The data =>

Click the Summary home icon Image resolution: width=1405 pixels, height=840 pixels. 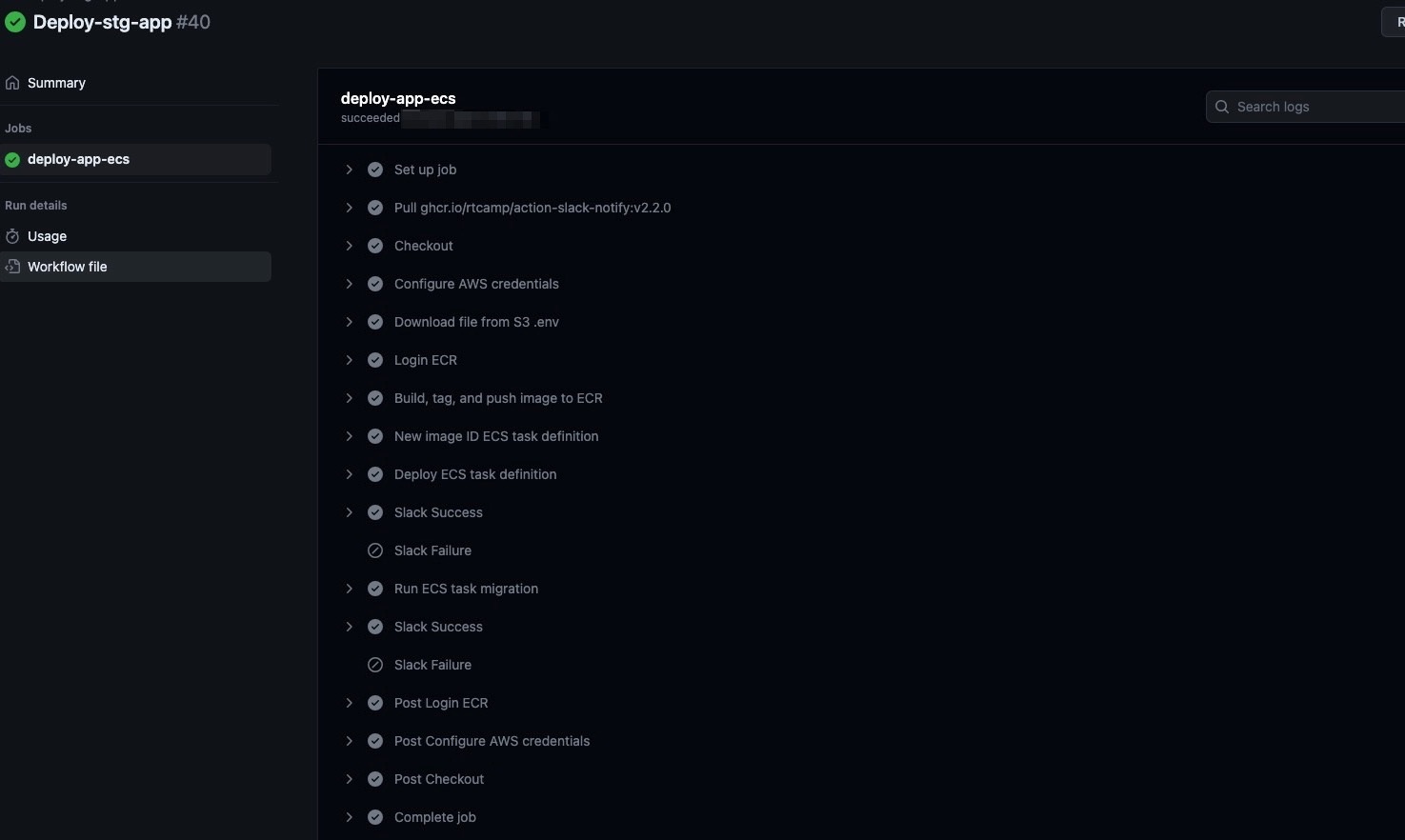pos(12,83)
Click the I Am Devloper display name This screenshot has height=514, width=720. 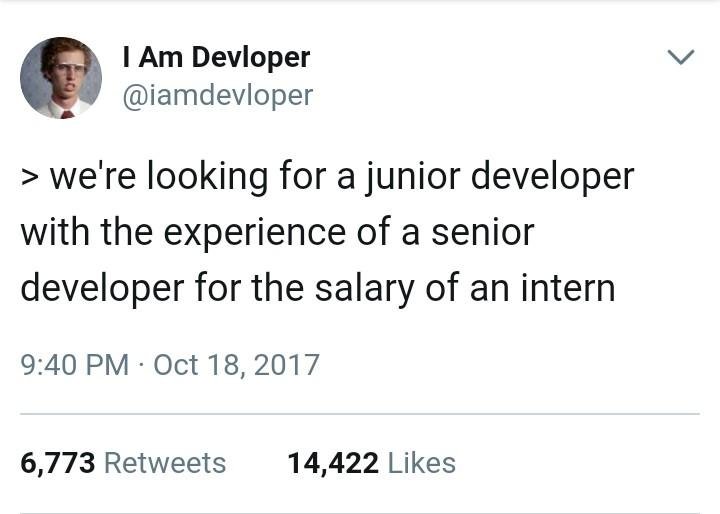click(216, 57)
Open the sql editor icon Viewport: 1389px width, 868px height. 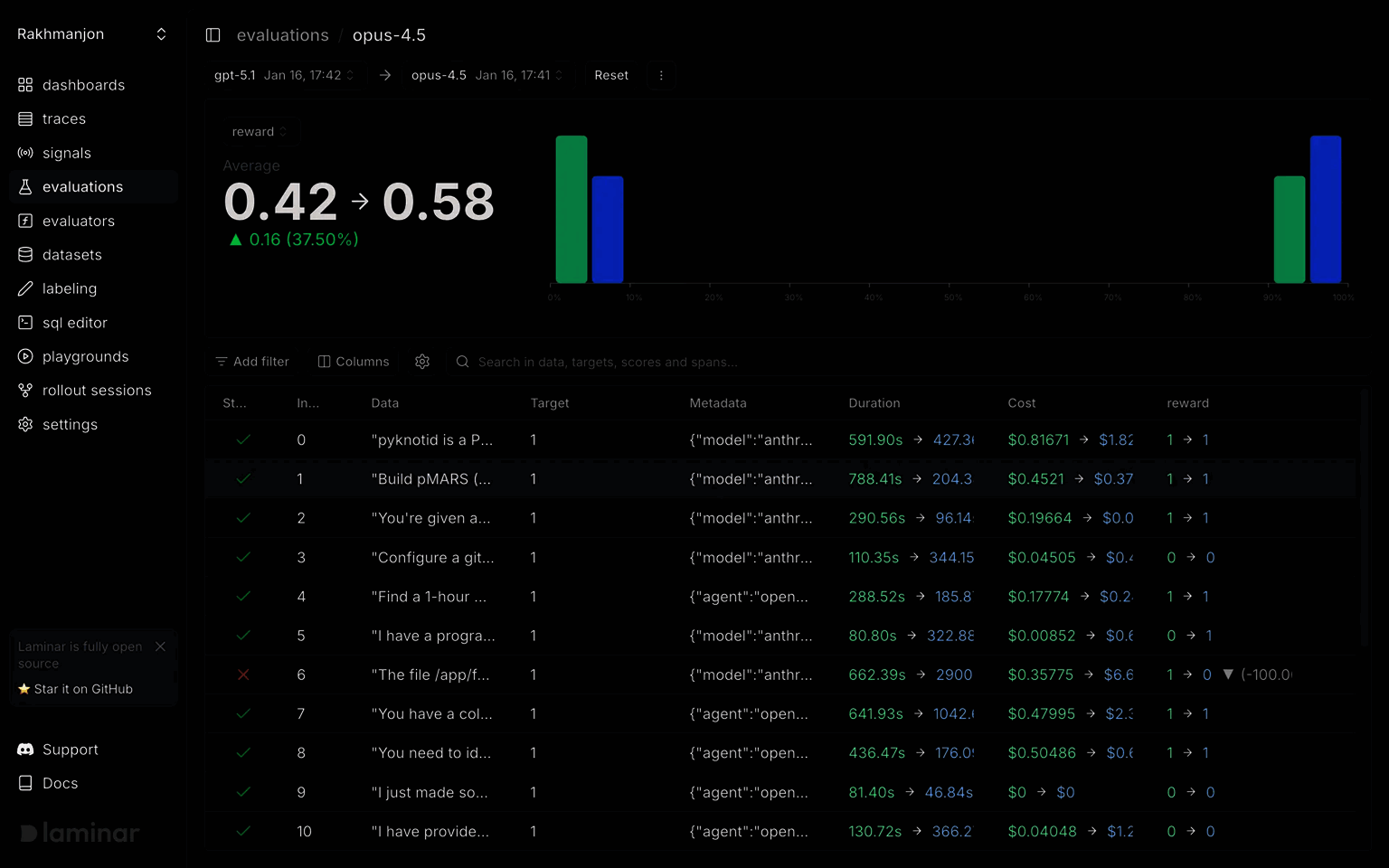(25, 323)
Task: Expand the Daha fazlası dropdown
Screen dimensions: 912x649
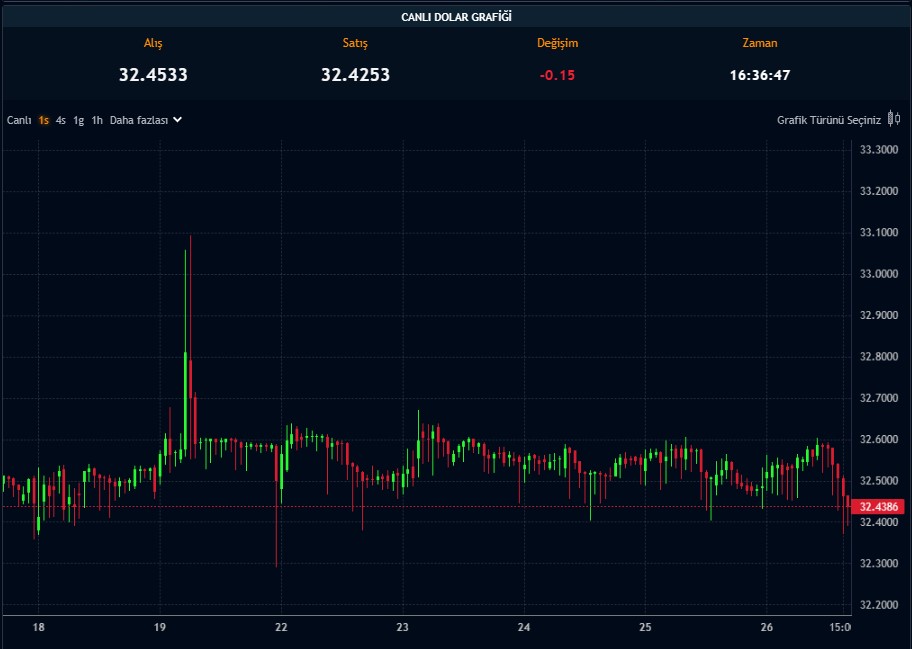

To do => Give again, exactly as written, the lines from the one with "Task: Expand the Daha fazlası dropdown" through the last line of the entries above, but skip the pictures.

Answer below =>
Task: Expand the Daha fazlası dropdown
Screen dimensions: 912x649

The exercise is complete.